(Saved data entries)
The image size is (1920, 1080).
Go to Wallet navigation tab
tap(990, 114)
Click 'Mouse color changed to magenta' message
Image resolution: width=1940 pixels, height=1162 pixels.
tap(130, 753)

[Action item] None of the records may be left out; each is to be restated exactly.

[Your response]
The image size is (1920, 1080).
Go to Wallet navigation tab
tap(990, 114)
Click 'Mouse color changed to magenta' message
Image resolution: width=1940 pixels, height=1162 pixels.
tap(130, 753)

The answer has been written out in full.